SMART must be considered in the differential diagnosis of spells associated with MRI changes as listed in Table 3. Status epilepticus can produce transient neurological deficits and can cause unilateral, cortical MRI changes that do not respect vascular territories with cortical T2 hyperintensity and a low apparent diffusion coefficient, including mild gyral enhancement (8, 9). Most cases of gyral enhancement after partial status epilepticus reveal superficial, leptomeningeal enhancement usually with prominent vasculature and T2 cortical hyperintensity (9, 10). The degree of gyral enhancement in our patients seems to be disproportionate to previously reported seizure-related changes. Also, our patients had ictal EEGs that did not reveal epileptiform abnormalities. Hormigo et al. reported four patients who presented with T2 cortical hyperintensity and mild cortical enhancement quite unlike our patients (11). These patients were found to be in non-convulsive status epilepticus by EEG and did not have prior irradiation or focal neurological deficits.

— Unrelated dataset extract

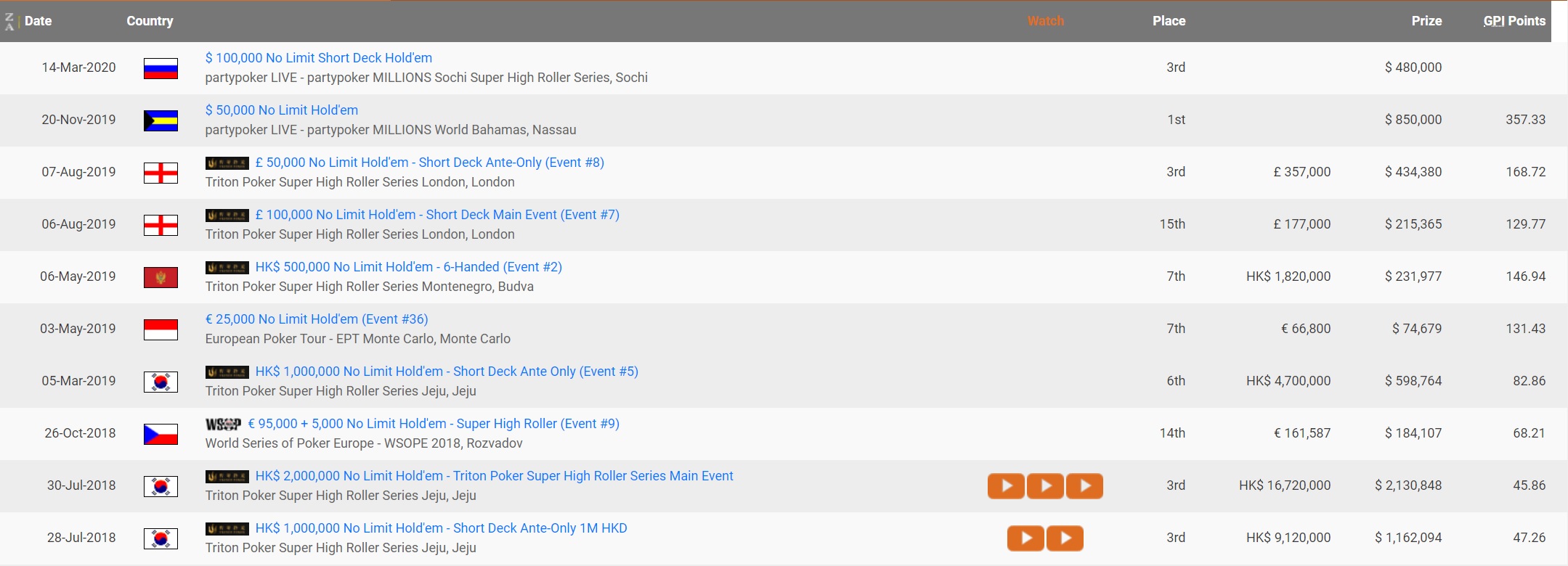Sort results by Date column header

point(38,21)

Differential diagnosis of transient spells with magnetic resonance imaging abnormalities
Beyond a careful history and physical and neurological examination, the work-up must be individualized. A gadolinium enhanced MRI scan of the head is required and the following should be considered: CSF examination, EEG, MRA, serum lactic acid level and blood pressure monitoring. Because conventional angiography triggered migraine attacks in some of Shuper et al.’s cases, MRA is preferred in suspected cases of SMART.
Because of the small number of patients reported with either the SMART syndrome or migraine with aura following radiation therapy, presentations will no doubt vary across a spectrum. Recognition of this syndrome can reassure patients, families and providers and help avoid some unnecessary and potentially hazardous diagnostic tests.